Vous parlez du Mali, général Desportes. 2500 soldats français sont toujours sur place. Ça va baisser rapidement, a promis le ministre de la Défense. On peut aujourd'hui retirer sans souci une partie de nos troupes ?
"Je ne peux pas l'affirmer mais je pense que c'est souhaitable. Et comme le disait fort justement François Hollande au sujet de la Centrafrique, je pense qu'il faudra rester au Mali aussi longtemps qu'il le faudra.
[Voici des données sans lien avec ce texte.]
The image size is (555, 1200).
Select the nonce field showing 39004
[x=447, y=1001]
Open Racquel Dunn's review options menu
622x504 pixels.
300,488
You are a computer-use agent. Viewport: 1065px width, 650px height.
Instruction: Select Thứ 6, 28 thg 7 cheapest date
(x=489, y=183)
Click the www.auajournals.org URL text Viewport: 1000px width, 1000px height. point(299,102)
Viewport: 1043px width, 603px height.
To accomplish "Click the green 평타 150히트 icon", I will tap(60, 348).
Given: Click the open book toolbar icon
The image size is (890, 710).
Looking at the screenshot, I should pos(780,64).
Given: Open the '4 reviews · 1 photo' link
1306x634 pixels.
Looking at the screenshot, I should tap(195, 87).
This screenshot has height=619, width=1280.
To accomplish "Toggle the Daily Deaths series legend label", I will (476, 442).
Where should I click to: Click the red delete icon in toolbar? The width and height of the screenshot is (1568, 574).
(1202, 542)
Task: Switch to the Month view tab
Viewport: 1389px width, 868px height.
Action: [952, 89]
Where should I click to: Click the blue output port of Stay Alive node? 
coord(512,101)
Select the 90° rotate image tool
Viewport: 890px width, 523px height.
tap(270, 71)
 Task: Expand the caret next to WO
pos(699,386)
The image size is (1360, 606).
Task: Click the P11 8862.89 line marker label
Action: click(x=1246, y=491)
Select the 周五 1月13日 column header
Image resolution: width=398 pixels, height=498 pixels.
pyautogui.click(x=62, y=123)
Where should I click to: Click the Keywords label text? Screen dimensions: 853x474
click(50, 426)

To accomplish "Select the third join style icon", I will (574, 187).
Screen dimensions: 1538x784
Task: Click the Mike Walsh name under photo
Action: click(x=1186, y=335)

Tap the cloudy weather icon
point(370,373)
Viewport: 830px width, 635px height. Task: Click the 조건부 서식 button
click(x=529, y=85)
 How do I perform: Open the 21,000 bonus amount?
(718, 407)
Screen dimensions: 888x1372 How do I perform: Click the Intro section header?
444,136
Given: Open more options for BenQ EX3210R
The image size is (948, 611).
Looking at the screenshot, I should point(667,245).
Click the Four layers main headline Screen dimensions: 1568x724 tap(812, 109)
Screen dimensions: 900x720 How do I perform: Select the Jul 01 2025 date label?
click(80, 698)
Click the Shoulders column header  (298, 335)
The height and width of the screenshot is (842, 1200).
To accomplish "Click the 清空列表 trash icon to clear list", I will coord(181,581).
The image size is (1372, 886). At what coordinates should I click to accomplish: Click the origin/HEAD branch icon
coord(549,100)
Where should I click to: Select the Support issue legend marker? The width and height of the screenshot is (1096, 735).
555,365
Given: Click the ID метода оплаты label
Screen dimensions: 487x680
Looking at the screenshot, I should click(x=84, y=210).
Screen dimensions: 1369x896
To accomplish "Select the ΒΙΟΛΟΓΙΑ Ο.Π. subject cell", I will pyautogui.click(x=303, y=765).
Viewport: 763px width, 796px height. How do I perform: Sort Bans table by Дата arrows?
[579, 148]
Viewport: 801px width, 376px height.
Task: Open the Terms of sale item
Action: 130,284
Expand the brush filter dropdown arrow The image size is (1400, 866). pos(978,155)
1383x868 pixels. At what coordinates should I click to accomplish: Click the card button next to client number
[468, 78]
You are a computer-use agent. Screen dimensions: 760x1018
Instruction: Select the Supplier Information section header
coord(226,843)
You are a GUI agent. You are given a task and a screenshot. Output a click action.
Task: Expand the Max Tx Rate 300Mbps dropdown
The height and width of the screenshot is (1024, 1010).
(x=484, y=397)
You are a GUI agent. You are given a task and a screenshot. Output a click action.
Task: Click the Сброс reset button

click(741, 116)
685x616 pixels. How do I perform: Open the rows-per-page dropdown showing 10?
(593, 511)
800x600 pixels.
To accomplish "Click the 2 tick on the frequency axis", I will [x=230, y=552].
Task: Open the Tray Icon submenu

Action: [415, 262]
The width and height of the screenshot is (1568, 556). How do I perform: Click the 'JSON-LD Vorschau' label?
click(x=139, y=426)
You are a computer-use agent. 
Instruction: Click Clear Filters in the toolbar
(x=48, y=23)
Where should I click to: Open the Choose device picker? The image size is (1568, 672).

A quoi cela servirait-il de partir maintenant et de voir le pays retomber dans l'instabilité et la violence ? Il est important de laisser progresser la situation politique et rester aussi longtemps que nécessaire."
Dernière question, général. On a l'impression, que ce soit au Mali ou au Centrafrique, que la France est seule.
"La France est hélas seule. C'est un grand pays qui a le sens des responsabilités, on doit dire également qu'elle a une capacité très particulière en Afrique francophone, qu'elle connait bien. Elle était le pompier disponible, elle a rempli la mission qu'elle devait remplir. J'espère que l'Europe se rendra compte qu'elle est concernée elle-même par cette difficulté et que la communauté internationale aidera la France dans cette mission qu'elle remplit pour elle-même mais également pour de nombreux pays dans le monde."